> _GOAL OF THE EXERCISE_:
Which lines run from the line with "Select the Credit Agricole company cell" through the line with "is (1471, 637)." in the entries below? Print them exactly, both ends included, and nothing more.

> _DATA RECORDS_:

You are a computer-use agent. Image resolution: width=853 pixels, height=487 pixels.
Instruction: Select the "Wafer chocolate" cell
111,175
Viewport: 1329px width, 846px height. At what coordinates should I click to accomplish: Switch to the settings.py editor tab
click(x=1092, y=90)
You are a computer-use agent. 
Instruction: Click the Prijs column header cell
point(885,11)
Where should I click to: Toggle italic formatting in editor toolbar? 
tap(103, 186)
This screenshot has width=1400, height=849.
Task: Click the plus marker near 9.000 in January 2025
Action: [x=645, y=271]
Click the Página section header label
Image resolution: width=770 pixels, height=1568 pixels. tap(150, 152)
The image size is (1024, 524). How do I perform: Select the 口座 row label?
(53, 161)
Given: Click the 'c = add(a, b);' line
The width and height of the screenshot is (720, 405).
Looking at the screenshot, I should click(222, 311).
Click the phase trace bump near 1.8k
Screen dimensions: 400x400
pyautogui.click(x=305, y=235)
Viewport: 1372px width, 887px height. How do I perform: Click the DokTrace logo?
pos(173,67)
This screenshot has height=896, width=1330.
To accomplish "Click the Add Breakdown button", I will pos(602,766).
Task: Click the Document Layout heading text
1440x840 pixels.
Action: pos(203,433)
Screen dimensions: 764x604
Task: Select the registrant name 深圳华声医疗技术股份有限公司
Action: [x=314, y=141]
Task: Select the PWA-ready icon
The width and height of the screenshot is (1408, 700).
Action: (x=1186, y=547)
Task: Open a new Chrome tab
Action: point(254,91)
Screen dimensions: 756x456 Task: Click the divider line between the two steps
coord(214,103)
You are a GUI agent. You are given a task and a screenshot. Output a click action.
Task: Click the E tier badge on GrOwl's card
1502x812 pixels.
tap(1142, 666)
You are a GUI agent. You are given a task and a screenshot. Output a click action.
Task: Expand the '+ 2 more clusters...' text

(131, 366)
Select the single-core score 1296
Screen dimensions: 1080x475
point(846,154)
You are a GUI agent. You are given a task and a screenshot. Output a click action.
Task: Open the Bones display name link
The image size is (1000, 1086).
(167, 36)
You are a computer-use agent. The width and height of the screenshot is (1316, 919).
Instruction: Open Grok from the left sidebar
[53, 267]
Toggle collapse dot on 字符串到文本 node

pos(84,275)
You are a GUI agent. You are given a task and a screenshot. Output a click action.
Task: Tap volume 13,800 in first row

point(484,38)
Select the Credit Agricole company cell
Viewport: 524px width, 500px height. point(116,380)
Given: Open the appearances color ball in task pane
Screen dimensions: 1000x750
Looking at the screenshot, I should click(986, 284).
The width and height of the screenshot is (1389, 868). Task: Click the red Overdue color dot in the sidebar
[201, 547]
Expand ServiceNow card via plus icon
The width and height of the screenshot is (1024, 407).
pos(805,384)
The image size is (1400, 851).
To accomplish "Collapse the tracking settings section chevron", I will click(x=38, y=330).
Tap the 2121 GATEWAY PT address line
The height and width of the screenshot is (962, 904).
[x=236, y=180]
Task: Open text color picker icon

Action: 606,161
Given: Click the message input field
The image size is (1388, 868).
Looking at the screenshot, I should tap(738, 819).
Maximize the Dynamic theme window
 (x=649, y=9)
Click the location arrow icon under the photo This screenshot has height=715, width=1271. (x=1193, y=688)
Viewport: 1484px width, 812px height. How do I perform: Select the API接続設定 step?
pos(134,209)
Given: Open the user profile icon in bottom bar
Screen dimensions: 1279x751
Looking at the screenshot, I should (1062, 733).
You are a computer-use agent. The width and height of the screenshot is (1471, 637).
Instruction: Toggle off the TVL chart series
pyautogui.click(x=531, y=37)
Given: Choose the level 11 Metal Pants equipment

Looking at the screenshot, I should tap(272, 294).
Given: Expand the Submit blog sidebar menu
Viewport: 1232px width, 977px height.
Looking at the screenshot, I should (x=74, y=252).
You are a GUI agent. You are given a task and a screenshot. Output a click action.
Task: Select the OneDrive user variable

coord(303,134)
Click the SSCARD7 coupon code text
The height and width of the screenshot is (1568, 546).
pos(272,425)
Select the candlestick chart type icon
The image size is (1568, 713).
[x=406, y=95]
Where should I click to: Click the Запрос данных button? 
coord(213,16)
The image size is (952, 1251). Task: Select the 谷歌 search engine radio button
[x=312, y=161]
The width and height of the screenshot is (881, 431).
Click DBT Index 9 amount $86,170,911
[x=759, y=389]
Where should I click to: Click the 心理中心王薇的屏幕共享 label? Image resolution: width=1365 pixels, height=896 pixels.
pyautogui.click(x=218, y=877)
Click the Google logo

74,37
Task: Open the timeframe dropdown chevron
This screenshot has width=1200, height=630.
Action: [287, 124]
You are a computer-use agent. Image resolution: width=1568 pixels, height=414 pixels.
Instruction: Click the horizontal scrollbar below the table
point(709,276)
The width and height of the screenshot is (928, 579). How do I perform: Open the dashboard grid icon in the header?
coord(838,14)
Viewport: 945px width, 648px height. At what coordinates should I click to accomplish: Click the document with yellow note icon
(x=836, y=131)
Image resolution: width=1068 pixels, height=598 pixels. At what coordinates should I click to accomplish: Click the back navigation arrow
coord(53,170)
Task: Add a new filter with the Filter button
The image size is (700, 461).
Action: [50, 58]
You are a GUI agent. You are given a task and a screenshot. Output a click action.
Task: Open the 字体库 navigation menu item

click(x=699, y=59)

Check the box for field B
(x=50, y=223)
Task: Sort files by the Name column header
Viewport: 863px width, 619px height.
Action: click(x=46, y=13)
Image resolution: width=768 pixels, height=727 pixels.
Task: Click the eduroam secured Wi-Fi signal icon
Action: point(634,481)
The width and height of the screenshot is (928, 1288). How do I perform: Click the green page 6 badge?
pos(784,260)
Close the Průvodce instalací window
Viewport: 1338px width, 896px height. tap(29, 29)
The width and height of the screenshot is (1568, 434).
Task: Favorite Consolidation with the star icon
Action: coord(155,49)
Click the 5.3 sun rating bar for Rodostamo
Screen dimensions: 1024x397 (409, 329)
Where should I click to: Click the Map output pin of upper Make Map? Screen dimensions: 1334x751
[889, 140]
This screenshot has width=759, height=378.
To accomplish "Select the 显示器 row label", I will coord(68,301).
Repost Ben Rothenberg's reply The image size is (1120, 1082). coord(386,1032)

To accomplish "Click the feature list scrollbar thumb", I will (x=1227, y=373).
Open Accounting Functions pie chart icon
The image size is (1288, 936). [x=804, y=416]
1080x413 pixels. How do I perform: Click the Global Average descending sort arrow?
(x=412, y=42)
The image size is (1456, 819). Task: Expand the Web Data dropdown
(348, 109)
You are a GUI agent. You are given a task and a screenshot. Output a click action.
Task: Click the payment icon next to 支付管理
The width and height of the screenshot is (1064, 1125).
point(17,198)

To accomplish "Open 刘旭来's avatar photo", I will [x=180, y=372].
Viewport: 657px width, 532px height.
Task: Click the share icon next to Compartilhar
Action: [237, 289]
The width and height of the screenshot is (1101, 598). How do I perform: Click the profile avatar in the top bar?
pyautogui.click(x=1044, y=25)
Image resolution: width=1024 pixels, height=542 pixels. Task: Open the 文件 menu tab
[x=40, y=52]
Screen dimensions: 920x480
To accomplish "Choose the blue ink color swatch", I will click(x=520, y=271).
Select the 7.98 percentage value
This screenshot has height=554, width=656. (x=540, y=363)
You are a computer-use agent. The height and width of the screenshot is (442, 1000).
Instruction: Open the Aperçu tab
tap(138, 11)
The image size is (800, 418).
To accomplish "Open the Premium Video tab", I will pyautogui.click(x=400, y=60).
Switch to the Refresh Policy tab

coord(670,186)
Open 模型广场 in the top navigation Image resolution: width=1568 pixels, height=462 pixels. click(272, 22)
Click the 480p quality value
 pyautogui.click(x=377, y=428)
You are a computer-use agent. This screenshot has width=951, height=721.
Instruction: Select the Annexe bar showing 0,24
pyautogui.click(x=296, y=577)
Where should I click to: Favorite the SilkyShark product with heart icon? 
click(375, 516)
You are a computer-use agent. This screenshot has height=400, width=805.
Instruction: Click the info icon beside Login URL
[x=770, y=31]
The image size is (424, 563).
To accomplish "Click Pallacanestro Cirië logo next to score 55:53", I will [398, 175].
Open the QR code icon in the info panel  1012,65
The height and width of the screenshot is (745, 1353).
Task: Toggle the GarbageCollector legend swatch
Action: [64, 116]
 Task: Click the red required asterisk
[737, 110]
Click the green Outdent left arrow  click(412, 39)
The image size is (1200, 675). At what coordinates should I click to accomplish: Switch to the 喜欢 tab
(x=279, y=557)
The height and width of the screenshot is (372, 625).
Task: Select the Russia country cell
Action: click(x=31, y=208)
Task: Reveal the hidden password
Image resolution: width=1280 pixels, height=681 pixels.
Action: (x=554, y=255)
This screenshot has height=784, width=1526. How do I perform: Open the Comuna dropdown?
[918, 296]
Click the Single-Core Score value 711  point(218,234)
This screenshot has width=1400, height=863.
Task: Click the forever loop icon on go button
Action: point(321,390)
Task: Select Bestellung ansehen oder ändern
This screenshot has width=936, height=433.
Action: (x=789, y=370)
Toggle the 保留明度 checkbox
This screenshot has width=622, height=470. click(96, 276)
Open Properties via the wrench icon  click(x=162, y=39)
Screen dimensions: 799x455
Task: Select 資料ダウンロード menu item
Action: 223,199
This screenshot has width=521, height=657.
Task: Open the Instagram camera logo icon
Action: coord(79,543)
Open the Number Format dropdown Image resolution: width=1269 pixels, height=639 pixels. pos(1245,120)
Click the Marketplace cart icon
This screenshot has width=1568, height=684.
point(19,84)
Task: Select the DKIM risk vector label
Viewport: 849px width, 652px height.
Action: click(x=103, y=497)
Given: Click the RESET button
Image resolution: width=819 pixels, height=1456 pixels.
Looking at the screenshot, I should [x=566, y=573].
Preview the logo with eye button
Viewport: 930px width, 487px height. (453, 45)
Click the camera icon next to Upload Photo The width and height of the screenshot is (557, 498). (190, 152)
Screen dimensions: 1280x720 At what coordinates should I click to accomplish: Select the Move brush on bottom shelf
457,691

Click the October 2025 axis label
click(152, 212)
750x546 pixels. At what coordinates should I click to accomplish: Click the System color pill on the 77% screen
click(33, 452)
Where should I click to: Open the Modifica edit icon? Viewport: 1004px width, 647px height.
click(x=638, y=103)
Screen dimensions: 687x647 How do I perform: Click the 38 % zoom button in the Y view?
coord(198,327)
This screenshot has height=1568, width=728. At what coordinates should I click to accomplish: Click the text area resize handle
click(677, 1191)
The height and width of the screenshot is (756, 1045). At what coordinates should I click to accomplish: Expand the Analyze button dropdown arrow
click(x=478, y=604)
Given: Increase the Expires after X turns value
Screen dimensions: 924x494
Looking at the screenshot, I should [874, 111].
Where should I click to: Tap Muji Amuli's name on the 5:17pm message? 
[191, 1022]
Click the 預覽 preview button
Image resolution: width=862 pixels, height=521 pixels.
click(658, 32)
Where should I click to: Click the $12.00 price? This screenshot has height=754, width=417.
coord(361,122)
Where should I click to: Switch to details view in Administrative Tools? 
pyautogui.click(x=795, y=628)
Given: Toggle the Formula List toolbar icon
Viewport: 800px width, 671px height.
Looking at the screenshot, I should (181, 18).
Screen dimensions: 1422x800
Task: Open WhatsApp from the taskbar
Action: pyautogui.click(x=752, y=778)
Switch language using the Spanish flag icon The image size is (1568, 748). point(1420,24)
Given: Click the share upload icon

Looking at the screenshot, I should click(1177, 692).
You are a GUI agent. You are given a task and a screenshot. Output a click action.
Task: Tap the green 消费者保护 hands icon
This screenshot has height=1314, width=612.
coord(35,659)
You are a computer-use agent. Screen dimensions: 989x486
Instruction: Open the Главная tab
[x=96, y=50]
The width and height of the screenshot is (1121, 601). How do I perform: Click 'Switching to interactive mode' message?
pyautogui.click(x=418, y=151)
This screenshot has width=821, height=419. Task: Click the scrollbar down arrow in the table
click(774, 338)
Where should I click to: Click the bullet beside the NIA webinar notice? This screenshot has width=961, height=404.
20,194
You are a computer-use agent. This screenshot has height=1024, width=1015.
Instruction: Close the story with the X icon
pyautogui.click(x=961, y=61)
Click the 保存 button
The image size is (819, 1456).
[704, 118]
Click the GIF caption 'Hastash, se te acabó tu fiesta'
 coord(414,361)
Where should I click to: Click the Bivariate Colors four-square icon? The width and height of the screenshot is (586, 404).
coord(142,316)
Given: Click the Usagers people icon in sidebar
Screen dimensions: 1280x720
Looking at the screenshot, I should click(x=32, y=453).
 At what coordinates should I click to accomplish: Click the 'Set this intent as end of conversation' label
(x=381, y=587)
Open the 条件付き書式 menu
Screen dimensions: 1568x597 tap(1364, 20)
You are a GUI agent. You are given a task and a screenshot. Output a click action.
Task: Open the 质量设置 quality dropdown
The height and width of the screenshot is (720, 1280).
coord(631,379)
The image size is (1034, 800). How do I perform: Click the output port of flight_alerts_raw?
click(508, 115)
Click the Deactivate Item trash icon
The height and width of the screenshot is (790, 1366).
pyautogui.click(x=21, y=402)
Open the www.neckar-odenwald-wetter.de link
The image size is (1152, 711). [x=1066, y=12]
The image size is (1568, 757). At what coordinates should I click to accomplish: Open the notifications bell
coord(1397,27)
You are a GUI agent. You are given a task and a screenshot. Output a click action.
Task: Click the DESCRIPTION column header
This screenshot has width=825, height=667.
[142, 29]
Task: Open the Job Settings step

> _TASK SOLUTION_:
Select the Credit Agricole company cell
Viewport: 524px width, 500px height. point(116,380)
Given: Open the appearances color ball in task pane
Screen dimensions: 1000x750
Looking at the screenshot, I should click(986, 284).
The width and height of the screenshot is (1389, 868). Task: Click the red Overdue color dot in the sidebar
[201, 547]
Expand ServiceNow card via plus icon
The width and height of the screenshot is (1024, 407).
pos(805,384)
The image size is (1400, 851).
To accomplish "Collapse the tracking settings section chevron", I will click(x=38, y=330).
Tap the 2121 GATEWAY PT address line
The height and width of the screenshot is (962, 904).
[x=236, y=180]
Task: Open text color picker icon

Action: 606,161
Given: Click the message input field
The image size is (1388, 868).
Looking at the screenshot, I should tap(738, 819).
Maximize the Dynamic theme window
 (x=649, y=9)
Click the location arrow icon under the photo This screenshot has height=715, width=1271. (x=1193, y=688)
Viewport: 1484px width, 812px height. How do I perform: Select the API接続設定 step?
pos(134,209)
Given: Open the user profile icon in bottom bar
Screen dimensions: 1279x751
Looking at the screenshot, I should (1062, 733).
You are a computer-use agent. The width and height of the screenshot is (1471, 637).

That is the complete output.